- Your task
Decide whether each of these statements agrees with the article on the financial aid lawsuit, answering yes or no and quoting the article's deciding words: 1. The lawsuit was filed in a federal court in Illinois. 2. Six former students filed the lawsuit. 3. The 568 Presidents Group was founded in 1998.

═══ Text for analysis ═══

College Admissions

Lawsuit From Former Students Alleges Financial Aid Price Fixing at Elite Universities

Federal subsidies for higher education lead to market distortions that affect financially needy students.


Sixteen elite universities, including Yale, Brown, and the Massachusetts Institute of Technology (MIT), are named in a lawsuit filed Monday in the U.S. District Court for the Northern District of Illinois. The lawsuit claims the named schools violated antitrust regulations by colluding to reduce institutional financial aid packages to students.

The lawsuit was filed by five former undergraduate students of three schools named in the suit. Former students Sia Henry (Duke), Michael Maerlander (Vanderbilt), Brandon Piyevsky (Northwestern), Kara Saffrin (Northwestern), and Brittany Tatiana Weaver (Vanderbilt) all attended their schools with the help of need-based financial aid. They claim in their lawsuit that all of their institutions currently belong or recently belonged to a member organization called the 568 Presidents Group, an association of universities founded in 1998 that the plaintiffs argue "has explicitly aimed to reduce or eliminate price competition among its members. As a result of this conspiracy, the net price of attendance for financial-aid recipients at Defendants' schools has been artificially inflated."

═══ Excerpted records ═══

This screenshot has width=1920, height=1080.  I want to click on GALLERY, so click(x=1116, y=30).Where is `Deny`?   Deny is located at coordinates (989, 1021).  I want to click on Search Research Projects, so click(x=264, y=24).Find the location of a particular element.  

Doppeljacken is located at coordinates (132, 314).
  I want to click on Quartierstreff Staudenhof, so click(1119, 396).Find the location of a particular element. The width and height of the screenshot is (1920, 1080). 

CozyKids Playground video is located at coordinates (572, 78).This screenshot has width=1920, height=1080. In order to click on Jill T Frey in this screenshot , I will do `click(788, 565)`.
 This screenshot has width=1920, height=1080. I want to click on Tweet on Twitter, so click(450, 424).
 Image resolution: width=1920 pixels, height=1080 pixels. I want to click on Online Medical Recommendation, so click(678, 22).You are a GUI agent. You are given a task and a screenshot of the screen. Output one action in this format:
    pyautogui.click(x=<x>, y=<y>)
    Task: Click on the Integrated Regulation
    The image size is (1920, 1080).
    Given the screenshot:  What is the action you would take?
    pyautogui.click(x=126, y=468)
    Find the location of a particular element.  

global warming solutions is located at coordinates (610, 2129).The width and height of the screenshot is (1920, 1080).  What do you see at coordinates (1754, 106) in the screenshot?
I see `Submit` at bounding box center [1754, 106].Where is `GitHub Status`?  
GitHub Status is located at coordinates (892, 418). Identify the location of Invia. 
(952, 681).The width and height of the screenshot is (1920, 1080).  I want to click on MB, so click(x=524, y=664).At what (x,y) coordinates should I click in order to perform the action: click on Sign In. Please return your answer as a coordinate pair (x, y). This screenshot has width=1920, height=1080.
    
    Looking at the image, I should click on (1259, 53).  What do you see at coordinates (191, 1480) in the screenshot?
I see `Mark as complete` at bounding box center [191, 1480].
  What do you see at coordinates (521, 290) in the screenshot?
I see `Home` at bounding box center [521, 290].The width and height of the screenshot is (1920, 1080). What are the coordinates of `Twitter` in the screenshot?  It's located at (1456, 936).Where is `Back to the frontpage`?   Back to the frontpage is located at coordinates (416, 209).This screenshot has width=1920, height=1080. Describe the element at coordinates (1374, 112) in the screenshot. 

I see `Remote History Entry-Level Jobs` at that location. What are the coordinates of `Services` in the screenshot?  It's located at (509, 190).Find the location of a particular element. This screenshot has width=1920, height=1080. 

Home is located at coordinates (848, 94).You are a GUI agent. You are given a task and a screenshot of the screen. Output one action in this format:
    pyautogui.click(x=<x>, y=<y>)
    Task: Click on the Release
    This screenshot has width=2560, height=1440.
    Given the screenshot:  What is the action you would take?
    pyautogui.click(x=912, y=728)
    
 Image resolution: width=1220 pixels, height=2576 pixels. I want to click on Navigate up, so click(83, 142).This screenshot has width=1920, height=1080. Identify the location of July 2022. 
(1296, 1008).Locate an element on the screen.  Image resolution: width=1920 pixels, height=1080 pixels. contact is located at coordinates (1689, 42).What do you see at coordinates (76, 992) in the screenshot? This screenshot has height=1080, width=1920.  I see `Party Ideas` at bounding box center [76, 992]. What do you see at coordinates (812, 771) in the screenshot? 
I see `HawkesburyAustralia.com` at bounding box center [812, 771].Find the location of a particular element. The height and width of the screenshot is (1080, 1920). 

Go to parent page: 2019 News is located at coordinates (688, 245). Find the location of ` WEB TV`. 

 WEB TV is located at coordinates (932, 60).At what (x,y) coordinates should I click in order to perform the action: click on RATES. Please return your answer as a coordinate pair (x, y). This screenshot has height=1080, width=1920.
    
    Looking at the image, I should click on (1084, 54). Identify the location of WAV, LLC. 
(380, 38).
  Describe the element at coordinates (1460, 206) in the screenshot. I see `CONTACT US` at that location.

═══

- Task answer
1. Yes: "filed Monday in the U.S. District Court for the Northern District of Illinois"
2. No: "The lawsuit was filed by five former undergraduate students of three schools named in the suit."
3. Yes: "an association of universities founded in 1998"